The first news of his absence had come from Betty Arbuckle who had waited for him at six o’clock tea time, and after questioning Ben and ringing the hospital she realised by eight o’clock, when it was fully dark, that Spit was being wicked again. But it was ten o’clock before she told her husband Frank to go down to the boiler to see if he was there.

‘He won’t be there, Bet,’ Frank said. ‘He’d know that I’d come and get him by the scruff of the neck if he was there.’

‘He may be hiding there, just crying,’ Betty said.

‘He won’t cry,’ Ben told his mother.

‘You get back to bed,’ Betty told Ben, who had heard the fuss and was in the kitchen to see what it was about.

‘I’ll go down to the boiler,’ Ben volunteered.

‘No you won’t. You get back to bed,’ his father said sharply.

‘Well … I’ll bet he’s not there anyway,’ Ben said boldly.

‘You don’t bet in this house,’ Betty told him, and took him firmly on his way to the verandah.

‘I won’t sleep,’ Ben told his mother defiantly as he got into bed. ‘Not until Spit comes back.’

Betty Arbuckle was not in a mood to deal with her son’s new rebelliousness, so she tucked him up and returned to the kitchen to tell her husband to go on. ‘You’ll have to look somewhere,’ she said.

Frank Arbuckle put his boots on and walked through the dark streets to the railway line, then along the line to the path leading down to the river and the trees and the boiler. It was a dark night and he stumbled once or twice, but he found the boiler among its ashes, looked inside it, called, ‘Spit where are you?’ once or twice, and then went back home to tell Betty, ‘He’s not there. He’s up and gone, Bet.’

‘But he must be somewhere,’ Betty said unhappily. ‘He can’t just sleep in the street.’

‘Spit can sleep anywhere.’ It was Ben again.

This time he got a quick and surprising slap across the backside which brought tears to his eyes and quick obedience, but he was mumbling in protest as he went back to bed, ‘I told you so.

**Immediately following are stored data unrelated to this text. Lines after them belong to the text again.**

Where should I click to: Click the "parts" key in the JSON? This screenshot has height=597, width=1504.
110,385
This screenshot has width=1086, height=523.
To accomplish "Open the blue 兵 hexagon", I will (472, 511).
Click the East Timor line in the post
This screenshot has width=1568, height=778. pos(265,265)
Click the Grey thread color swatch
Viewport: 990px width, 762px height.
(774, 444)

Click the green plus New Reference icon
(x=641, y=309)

I told you, didn’t I?’

It was almost eleven o’clock and by now Betty Arbuckle was sure that Spit was not coming back at all. ‘I’ll ring Sergeant Collins,’ she said. ‘He’ll have to do something.’

‘What can he do?’ Frank said. ‘If Spit has disappeared it’ll take more than Sergeant Collins to find him at this time of the night.’

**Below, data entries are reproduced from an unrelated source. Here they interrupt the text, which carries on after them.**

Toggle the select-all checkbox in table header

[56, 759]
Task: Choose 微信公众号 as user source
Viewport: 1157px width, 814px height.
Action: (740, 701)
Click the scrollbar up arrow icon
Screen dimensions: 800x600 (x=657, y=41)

‘He might have fallen in the river,’ Betty said.

‘In that case he’s well on his way to Adelaide by now, swimming like a fish.’

‘That’s enough, Frank,’ Betty said. ‘You ought not to be heartless about it. I’m going to ring Sergeant Collins.’

That was the first step in the town’s discovery that Spit had run away. And, as the first man to hear about it, Sergeant Collins’ attitude was predictable.

‘That damned little dingo,’ he said. ‘Why can’t he stay put somewhere. I don’t even know where to look for him at this hour of the night, Mrs Arbuckle. But you can bet that he’s safe and secure somewhere. He knows how to look after himself, so don’t worry. He’ll turn up all right.’

‘But I have to worry, and you ought to do something.’

‘Well you tell me where I can find him and I’ll go and get him. Leave it until morning and I’ll be after him first thing.’

‘You ought to be able to do better than that,’ Betty Arbuckle said angrily.

‘Tomorrow morning,’ Sergeant Collins told her and hung up.

‘He’s right,’ Frank Arbuckle said, and in an unusual act of defiance took off his boots and told Betty, ‘I’m going to bed.’

Betty Arbuckle, determined in her conscience to do something, walked to the front gate, looked under the house hopefully, turned her eyes to the clear and starlit sky above and asked the Lord Jesus to protect the wandering boy. Then she went to bed.